The disease does kill them and yet they do serve as reservoirs. This shouldn’t be hard to accept unless you’re working off some flawed assumptions about the disease.

Ding-ding! Even birds can carry rabies. So theoretically, it’s the bee hummingbird which is 57 mm long for adults and could weigh only 1.6 grams.

This is one a few things about wildlife theories I still don’t accept, I can see it acting like a wildfire and eventually running out of fuel until a new fire is lit. This would act very much like it was endemic to a population and hard to distinguish aside from identifying strains as you mentioned, I admit this has me rethinking my doubt on the issue. But then again couldn’t the bats also carry various strains some of which more successfully transmitted to different species again giving the impression that the disease was endemic?

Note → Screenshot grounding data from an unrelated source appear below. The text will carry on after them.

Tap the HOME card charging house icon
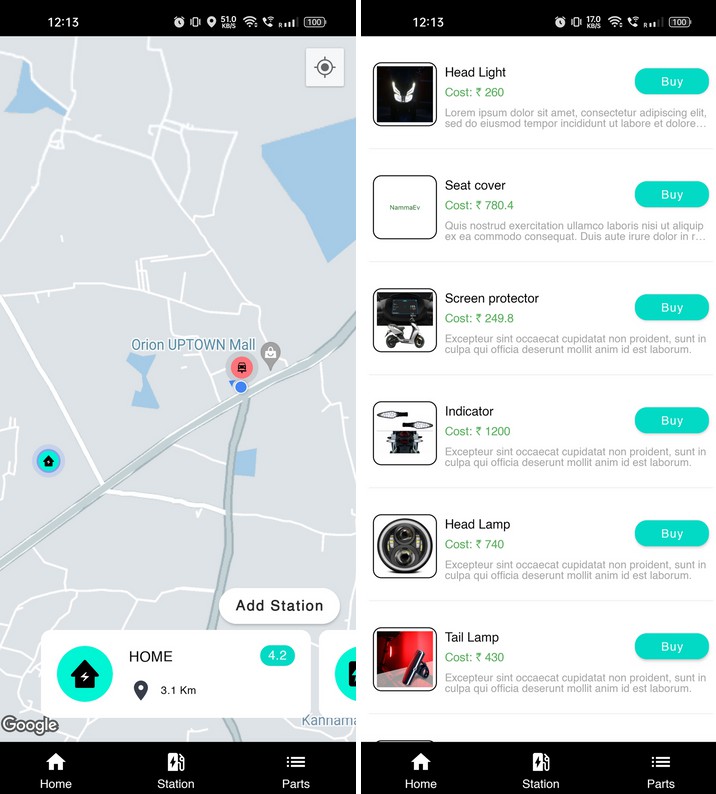 pos(85,674)
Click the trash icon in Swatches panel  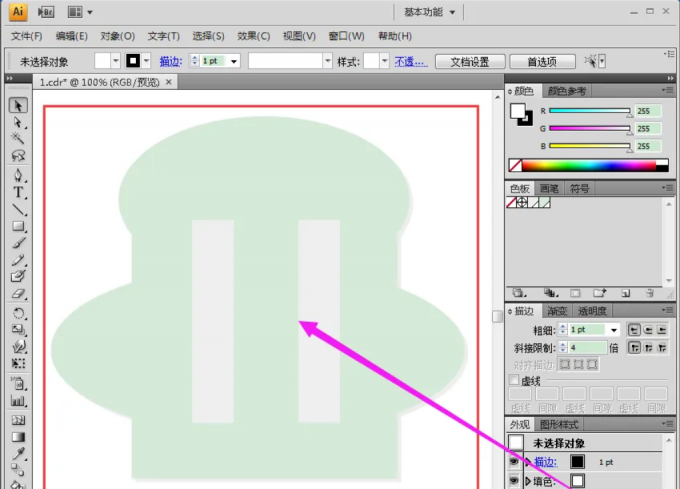[x=650, y=293]
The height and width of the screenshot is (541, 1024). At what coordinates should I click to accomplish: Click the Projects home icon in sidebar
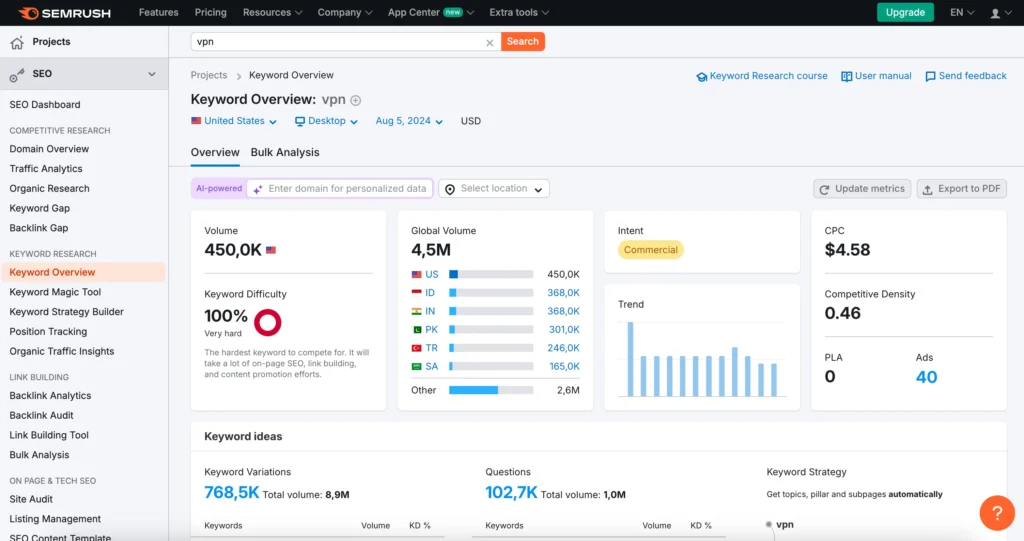(16, 42)
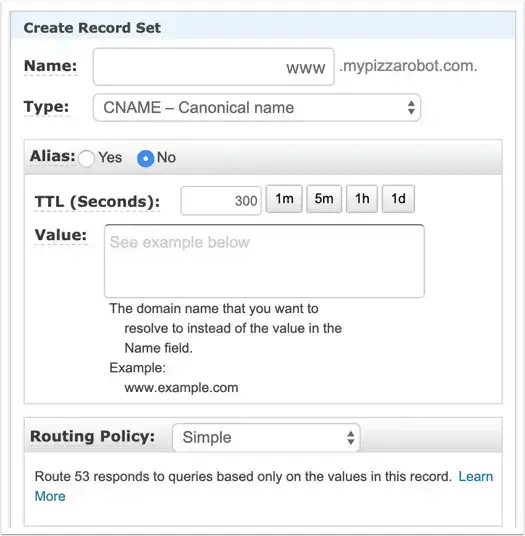Click the Name label with dotted underline
The height and width of the screenshot is (536, 525).
coord(51,66)
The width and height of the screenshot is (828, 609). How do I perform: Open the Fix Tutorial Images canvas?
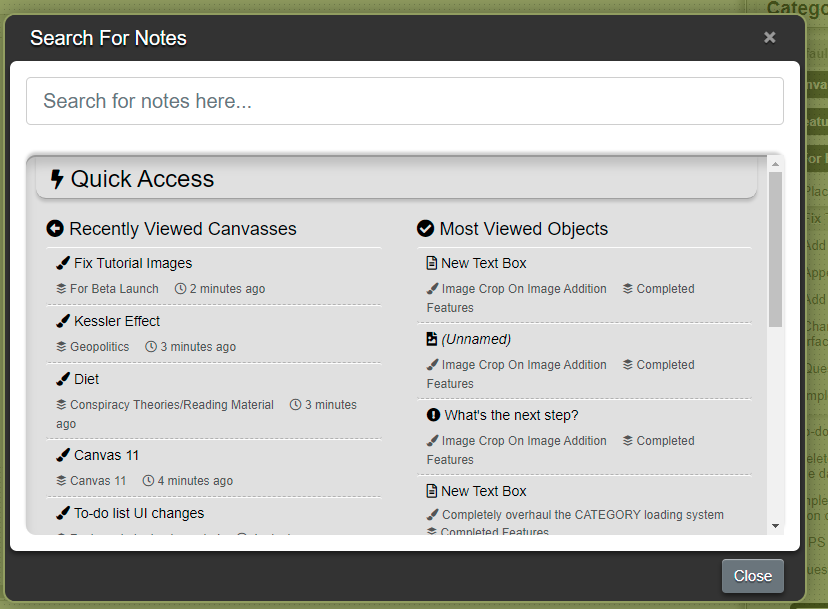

  In some ways the disease acts like a disease carried by mosquitos but in this case bats could act the same way. 

One thing interesting about foxes and coyotes is that they have a high percentage of unsuccessful attacks on things like raccoons and foxes. In the fight they bite each other. As a population dwindles from disease in an area the opportunity for interaction and transmission decreases greatly. It just doesn’t add up.

I wonder if there has ever been a rabid blue whale?

Well, if this were the case, you’d think evidence for it would’ve turned up by now. But nothing has refuted current understanding of the virus.

I really want to help you understand this but I can’t understand some of your assertions, like this one. Foxes and coyotes attack raccoons and foxes? What?

Coyotes attack raccoons and foxes as food sources, very often unsuccessfully where both animals sustain bites. Foxes will sometimes attack small raccoons and possibly skunks. Unsuccessful kills are an opportunity for the disease to jump species. I would imagine weakened sick animals are readily preyed on so it wouldn’t even have to be an unsuccessful kill to spread. I don’t see how it would not run out of fuel eventually.

A rabid coyote (infected with a coyote variant) could most certainly bite and infect a raccoon, if that’s what you mean by jumping species. Likewise, foxes and other animals (such as feral cats) in areas where raccoon rabies is enzootic often turn up infected with the raccoon variant. I wouldn’t really call this “jumping species” though because spillover hosts rarely infect other animals; they represent breaks in the chain of transmission.

Rabies doesn’t run out “fuel” for the same reason HIV doesn’t. The incubation period is sometimes on the order of several months, the infectious period is long enough to enable low levels of transmission to others, and the transmission rate is not high enough to cause high prevalence. The animals that serve as reservoirs also have the right sociobiology to keep the virus circulating at all times.

This does give me a much different understanding of the disease. I always thought that transmissions rates were very high with the right type of exposure. I also thought that the cycle seldom lasted over 60 days from exposure to death.

I occasionally here of rabid animals captured in Los Angeles county and rarely suggestions of small outbreaks.